Um gegen diese gewaltige Front wirklich erfolgreich und nicht nur rhetorisch anzutreten, bräuchte es eine starke Regierung, die einen Konflikt auszuhalten imstande ist. Die es durchsteht, wenn die Lobbys und ihre PR-Agenturen die Medien gegen die Regierung aufhetzen (weil sie eigentlich wissen müsste, dass solche Aufregungen ohnedies immer nur ein paar Tage halten). Die den Mut hat zu sagen: „Wir brauchen nicht gleich ein Gesetz, eine neue Regel und die dazu gehörende Bürokratie, wenn etwas passiert oder wenn jemand ein Problem artikuliert. Viel wichtiger ist es, Hunderte Seiten Gesetze und Verordnungen außer Kraft zu setzen. Dann wird man sehen, welche zwei Regeln darunter vielleicht noch irgendwie nützlich gewesen wären.“

Wer vermag daran zu glauben, dass wir eine Regierung hätten, die den Mut und die Energie dazu hat? Wer sieht nicht, dass die meisten Ministerbüros nur noch ein einziges kurzfristiges Ziel haben: „Wie kommen wir morgen in den Medien gut unter?“ Das schafft man halt nur, wenn man den Populismus von NGOs&Co mitmacht, wenn man auf die wöchentliche mediale Aufregung mit einer wöchentlichen neuen Regulierung reagiert.

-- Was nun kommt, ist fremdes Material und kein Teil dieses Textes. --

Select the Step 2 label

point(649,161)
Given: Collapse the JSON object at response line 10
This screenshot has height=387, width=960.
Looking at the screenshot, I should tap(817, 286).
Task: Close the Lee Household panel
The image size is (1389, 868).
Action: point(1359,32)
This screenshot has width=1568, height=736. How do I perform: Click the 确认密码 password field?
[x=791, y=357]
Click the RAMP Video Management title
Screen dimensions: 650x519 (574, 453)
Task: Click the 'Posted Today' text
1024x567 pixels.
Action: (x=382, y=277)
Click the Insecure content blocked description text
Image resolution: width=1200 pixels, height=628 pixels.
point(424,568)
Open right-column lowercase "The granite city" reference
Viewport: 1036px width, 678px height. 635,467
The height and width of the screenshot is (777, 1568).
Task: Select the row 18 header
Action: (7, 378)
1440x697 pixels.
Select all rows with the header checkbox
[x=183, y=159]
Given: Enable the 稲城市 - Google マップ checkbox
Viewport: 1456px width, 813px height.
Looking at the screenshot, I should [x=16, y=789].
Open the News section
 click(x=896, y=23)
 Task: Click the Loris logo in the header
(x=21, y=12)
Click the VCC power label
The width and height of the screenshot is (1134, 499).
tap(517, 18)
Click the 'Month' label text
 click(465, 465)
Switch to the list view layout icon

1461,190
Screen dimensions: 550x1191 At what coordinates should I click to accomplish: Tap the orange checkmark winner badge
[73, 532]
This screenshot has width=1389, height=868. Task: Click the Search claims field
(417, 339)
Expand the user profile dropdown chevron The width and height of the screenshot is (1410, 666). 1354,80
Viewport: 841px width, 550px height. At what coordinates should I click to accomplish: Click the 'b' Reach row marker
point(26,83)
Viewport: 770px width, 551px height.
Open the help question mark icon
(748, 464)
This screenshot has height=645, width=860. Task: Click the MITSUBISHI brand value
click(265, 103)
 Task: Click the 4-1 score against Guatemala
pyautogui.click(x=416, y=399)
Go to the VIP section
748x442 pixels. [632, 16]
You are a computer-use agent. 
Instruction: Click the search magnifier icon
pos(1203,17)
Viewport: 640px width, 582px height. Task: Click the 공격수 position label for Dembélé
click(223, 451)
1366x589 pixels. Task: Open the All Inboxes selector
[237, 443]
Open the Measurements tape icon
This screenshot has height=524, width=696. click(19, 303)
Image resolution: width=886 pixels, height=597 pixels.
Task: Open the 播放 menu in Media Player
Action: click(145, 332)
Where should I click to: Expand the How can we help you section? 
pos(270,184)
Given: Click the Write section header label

Zu all dem fände man wohl nur aus einem verwurzelten Liberalismus und Patriotismus heraus die nötige Kraft. Nur so wäre man imstande, weniger an den (ohnedies nur vermeintlichen) kurzfristigen eigenen Erfolg als an den langfristigen des Vaterlandes zu denken.

Als Beweis für meine Skepsis kann schon die erste Aktion der „New-Deal“-Regierung dienen: Sie hat eine große Kommission eingesetzt, um gegen sogenannte Hass-Postings vorzugehen. Das ist nur noch lächerlich. Denn die widerlichen Postings, Tweets und Facebook-Einträge, die irgendjemandem Mord und Pest wünschen, stehen ungefähr an dreihundertster Stelle der wirklichen Probleme Österreichs. Jedoch die linken Mainstream-Medien, die linkspalästinensische Staatssekretärin der SPÖ und der ÖVP-Justizminister machen sie zum Zentralproblem (ich werfe schon seit Jahrzehnten solche an mich gerichtete Texte direkt in den Papierkorb, den echten oder den elektronischen. Ich habe, als mir ein Herr Armin Wolf auf Twitter öffentlich Drogenkonsum unterstellt hat, was zweifellos klagbar war, nicht einmal mit dem Ohrwaschel gewackelt).

Jetzt aber sind solche ungustiösen Enuntiationen offenbar das zentrale Problem dieser Regierung. Man kann sicher sein, die Regierung wird darauf mit weiteren neuen Bürokratien, Regeln, Institutionen antworten. Sie wird sich wie in den letzten zehn Jahren gehabt in Pipifax-Problemen verlieren und Null Energie, Zeit und Willen für die wirklich großen Aufgaben haben.